Du meinst du hast versucht atom_concat(...) dort anstelle der +Options einzusetzen? Das geht selbstverständlich nicht. Das funktioniert aber eigentlich nie (außer bei Prädikaten die andere Prädikate als Argument erwarten). 

Wenn du read_term verwenden willst, mußt du auch Optionen angeben. Diese sind allerdings exakt festgelegt. Oder du übergibst eine leere Liste, dann kannst du allerdings auch gleich read/1 nehmen.

Warum schreibst du nicht erstmal das map/2 Prädikat so das es allgemein funktioniert? Das ist doch erstmal die Hauptarbeit. Und dann solltest du evtl. nochmal die genaue Aufgabenstellung hier reinstellen...

Gruß


----------



## sabrina21 (21. April 2009)

Hi dt ;-)

Ja ich hatte ja schon befürchtet, dass der Ansatz daneben ist. Also zur Aufgabenstellung selber, es geht wie gesagt darum ein Prädikat zu schreiben, dass von einem beliebigen schwachen Verb, die Vergangenheitsform bilden kann, also z.B. lieben -> liebte, arbeiten -> arbeitete usw. ich brauche also read Befehle, Befehle mit denen ich Listen verarbeiten kann z.B. atom_chars und weitere Buil-inPrädikate. Ich schaue mir mal dieses map/2 Prädikat genau an.

Gruß
S.


----------



## deepthroat (21. April 2009)

Hi.





sabrina21 hat gesagt.:


> Also zur Aufgabenstellung selber, es geht wie gesagt darum ein Prädikat zu schreiben, dass von einem beliebigen schwachen Verb, die Vergangenheitsform bilden kann, also z.B. lieben -> liebte, arbeiten -> arbeitete usw.


OK. Das ist einfach.


sabrina21 hat gesagt.:


> ich brauche also read Befehle, Befehle mit denen ich Listen verarbeiten kann z.B. atom_chars und weitere Buil-inPrädikate.


Warum? Wie kommst du darauf? Steht das so in der Aufgabenstellung?

Was für ein Prologsystem verwendest du denn eigentlich? Die interaktive Prologsitzung nimmt dir doch das read schon ab?

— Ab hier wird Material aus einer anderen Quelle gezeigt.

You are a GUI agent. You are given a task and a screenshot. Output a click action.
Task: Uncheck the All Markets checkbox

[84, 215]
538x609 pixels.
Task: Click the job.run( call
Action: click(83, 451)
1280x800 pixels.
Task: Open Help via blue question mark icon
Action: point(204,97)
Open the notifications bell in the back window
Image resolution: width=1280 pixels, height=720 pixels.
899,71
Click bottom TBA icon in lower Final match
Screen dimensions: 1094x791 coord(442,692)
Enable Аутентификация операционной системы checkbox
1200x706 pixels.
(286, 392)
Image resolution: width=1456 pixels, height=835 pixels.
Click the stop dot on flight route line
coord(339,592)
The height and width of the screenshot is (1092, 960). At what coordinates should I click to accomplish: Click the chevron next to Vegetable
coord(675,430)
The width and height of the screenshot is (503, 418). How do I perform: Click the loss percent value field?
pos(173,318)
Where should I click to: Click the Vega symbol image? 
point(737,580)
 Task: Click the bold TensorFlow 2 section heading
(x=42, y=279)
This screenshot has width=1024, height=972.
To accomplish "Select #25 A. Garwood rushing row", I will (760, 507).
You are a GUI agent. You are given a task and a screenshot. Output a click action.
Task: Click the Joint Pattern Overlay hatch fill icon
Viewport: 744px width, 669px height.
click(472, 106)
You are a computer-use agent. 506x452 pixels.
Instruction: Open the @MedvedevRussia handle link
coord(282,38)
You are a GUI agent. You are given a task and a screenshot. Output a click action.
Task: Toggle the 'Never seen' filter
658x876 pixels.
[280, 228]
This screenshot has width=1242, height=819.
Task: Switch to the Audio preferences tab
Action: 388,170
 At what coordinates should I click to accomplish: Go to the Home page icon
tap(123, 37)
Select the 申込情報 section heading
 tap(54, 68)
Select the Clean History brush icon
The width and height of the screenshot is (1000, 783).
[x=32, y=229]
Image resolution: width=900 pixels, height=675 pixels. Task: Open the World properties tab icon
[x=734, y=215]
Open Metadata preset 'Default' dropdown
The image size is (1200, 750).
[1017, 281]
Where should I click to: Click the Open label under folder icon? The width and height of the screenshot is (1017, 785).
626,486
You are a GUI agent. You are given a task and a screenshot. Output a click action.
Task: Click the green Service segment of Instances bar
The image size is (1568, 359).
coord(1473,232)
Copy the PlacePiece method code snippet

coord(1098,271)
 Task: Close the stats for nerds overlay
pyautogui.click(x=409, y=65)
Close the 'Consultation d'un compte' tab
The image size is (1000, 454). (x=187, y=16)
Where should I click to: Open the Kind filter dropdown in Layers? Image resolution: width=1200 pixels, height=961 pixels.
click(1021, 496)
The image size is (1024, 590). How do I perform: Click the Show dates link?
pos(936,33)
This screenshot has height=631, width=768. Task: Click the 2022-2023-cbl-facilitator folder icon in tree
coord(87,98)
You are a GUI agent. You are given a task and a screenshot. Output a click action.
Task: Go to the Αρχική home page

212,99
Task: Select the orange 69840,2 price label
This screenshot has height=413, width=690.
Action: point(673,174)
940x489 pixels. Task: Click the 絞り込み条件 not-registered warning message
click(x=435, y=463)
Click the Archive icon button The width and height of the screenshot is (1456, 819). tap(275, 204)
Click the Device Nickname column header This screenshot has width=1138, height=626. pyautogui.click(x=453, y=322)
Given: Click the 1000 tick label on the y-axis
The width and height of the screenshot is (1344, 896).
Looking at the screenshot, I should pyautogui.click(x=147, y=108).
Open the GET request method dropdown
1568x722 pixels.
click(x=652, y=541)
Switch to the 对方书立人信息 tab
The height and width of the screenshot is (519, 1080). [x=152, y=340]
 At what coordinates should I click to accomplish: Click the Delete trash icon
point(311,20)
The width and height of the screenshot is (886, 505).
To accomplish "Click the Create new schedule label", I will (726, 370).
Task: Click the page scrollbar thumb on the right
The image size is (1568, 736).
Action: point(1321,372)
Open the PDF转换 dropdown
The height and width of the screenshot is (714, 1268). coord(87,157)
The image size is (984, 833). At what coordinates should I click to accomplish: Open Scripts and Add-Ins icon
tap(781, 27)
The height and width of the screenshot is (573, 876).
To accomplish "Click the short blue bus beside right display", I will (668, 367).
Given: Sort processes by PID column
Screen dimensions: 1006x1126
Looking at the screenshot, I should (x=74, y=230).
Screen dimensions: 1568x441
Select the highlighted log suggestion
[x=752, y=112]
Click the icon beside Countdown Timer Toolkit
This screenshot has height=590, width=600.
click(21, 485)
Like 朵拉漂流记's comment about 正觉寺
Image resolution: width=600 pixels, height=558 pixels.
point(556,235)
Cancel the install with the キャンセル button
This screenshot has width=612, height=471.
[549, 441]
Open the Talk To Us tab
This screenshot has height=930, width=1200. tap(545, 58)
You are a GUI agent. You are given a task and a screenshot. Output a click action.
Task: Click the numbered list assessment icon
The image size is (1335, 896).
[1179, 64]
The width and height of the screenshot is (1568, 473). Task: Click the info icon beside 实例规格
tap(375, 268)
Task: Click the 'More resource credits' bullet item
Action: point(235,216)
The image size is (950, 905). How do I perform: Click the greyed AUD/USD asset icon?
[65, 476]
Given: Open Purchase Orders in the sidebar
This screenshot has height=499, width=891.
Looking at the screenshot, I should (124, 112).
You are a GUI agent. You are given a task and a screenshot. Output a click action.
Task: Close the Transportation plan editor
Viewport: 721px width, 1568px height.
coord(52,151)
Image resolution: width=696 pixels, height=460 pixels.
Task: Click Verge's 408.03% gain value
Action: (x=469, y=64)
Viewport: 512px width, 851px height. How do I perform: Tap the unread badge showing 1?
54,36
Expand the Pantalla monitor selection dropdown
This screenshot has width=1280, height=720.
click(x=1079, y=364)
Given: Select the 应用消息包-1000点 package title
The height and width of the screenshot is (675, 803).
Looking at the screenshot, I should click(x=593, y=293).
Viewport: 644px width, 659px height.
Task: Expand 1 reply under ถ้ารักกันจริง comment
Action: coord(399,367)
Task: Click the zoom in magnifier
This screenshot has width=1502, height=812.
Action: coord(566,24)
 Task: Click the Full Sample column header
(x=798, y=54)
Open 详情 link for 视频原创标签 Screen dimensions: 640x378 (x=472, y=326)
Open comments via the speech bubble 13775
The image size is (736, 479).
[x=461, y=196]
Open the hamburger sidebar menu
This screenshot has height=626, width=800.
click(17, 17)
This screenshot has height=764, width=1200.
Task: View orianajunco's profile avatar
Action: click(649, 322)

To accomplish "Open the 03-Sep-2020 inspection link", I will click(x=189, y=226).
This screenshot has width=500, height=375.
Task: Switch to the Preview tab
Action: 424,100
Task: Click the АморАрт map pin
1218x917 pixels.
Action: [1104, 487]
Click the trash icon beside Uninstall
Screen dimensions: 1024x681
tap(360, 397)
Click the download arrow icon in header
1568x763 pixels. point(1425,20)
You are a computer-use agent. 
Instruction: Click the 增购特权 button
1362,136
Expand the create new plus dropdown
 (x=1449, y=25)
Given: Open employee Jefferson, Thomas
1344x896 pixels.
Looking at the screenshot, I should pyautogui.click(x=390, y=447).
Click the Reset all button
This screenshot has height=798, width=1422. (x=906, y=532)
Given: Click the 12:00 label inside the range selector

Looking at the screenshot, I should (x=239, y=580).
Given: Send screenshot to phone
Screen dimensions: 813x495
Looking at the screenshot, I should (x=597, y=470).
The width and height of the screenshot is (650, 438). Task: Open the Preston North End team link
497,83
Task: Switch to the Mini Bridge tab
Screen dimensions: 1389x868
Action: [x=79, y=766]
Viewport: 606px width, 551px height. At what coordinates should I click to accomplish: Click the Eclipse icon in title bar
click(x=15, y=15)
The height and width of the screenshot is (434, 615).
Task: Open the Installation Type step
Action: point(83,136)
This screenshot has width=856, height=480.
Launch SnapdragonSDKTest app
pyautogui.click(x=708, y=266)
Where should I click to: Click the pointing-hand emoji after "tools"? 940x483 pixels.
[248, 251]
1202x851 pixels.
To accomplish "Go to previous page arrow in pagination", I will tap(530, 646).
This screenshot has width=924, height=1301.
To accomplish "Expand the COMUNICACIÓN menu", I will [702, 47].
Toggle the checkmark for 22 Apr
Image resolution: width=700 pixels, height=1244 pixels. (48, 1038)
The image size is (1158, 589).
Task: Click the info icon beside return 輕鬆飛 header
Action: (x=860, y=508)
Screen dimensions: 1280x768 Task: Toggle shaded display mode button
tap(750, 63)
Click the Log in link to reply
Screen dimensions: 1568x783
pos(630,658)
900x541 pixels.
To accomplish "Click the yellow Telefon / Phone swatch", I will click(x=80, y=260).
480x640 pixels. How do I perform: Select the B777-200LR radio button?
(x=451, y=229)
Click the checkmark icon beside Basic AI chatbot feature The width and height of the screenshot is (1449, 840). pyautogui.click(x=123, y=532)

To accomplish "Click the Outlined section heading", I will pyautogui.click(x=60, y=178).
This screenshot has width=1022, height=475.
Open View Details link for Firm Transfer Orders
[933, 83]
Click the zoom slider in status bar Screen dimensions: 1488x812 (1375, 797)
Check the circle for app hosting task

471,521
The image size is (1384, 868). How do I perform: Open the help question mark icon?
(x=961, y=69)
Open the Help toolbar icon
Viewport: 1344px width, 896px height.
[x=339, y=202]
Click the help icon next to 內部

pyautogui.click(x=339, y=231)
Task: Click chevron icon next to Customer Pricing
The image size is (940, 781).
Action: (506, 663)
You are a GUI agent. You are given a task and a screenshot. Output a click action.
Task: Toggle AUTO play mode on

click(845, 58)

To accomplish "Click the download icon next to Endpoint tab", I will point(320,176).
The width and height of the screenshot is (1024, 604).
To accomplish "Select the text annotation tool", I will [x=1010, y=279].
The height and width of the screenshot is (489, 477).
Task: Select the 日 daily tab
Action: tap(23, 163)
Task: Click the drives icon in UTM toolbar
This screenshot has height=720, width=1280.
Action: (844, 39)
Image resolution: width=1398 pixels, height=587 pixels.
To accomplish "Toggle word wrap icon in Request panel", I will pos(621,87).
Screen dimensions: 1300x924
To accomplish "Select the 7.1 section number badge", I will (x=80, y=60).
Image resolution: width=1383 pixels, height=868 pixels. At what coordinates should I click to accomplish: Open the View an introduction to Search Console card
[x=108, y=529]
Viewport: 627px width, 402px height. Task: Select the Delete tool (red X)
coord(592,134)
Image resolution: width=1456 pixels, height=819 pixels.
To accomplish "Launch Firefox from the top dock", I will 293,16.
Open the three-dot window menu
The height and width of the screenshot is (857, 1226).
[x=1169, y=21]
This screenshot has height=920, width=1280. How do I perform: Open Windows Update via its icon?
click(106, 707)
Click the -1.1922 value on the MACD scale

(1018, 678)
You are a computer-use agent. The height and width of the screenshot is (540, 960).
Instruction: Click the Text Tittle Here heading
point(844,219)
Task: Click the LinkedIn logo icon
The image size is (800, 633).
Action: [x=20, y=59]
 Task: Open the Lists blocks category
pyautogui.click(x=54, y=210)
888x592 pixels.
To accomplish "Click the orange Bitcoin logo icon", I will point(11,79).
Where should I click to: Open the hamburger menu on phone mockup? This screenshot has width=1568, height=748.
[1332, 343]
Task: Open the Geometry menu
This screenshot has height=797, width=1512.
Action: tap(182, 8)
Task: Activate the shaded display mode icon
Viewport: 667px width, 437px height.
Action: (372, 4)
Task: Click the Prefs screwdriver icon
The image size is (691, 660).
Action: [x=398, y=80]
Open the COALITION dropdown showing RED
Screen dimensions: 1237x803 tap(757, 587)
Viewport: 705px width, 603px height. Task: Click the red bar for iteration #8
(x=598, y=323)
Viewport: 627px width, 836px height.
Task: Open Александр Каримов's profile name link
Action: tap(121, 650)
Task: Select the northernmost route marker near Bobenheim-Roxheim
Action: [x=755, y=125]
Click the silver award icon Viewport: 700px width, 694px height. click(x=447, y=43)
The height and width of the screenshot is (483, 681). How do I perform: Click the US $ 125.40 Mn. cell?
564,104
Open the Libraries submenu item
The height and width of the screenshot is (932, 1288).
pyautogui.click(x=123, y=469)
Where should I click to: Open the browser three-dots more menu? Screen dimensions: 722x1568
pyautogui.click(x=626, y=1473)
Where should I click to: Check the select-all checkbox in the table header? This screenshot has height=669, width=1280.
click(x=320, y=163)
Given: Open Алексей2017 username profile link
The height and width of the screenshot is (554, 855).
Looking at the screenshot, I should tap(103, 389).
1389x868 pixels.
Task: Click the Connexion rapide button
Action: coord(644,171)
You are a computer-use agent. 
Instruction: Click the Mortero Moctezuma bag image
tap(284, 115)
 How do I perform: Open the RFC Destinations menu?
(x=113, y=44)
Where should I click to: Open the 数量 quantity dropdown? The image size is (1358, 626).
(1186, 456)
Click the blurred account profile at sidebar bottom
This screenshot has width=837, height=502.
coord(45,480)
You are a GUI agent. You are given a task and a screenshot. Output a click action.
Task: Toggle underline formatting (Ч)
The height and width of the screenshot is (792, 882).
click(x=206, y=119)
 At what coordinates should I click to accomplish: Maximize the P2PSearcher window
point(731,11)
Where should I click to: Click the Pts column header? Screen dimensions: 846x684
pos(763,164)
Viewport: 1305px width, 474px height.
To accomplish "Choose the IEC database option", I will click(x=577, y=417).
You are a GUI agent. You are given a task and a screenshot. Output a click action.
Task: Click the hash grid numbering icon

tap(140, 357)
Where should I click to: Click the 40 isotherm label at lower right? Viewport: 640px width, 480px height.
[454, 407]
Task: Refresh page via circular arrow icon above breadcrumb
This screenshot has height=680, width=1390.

Reicht es denn nicht wenn du "map(lieben, E)." eingibst, das dann das Prologsystem "E = liebte" ausgibt?

Gruß


----------



## sabrina21 (21. April 2009)

Hi dt,

also ich verwende die SWI Prolog Version 5.6.64 und wenn ich "map(lieben, E)" eingebe, dann kommt "Error: toplevel: undefinedprocedure map/2 (DWIM could not correct goal). Allerdings lese ich gerade erst, wie dieses map-Prädikat überhaupt funktioniert.

"_ich brauche also read Befehle, Befehle mit denen ich Listen verarbeiten kann z.B. atom_chars und weitere Buil-inPrädikate._"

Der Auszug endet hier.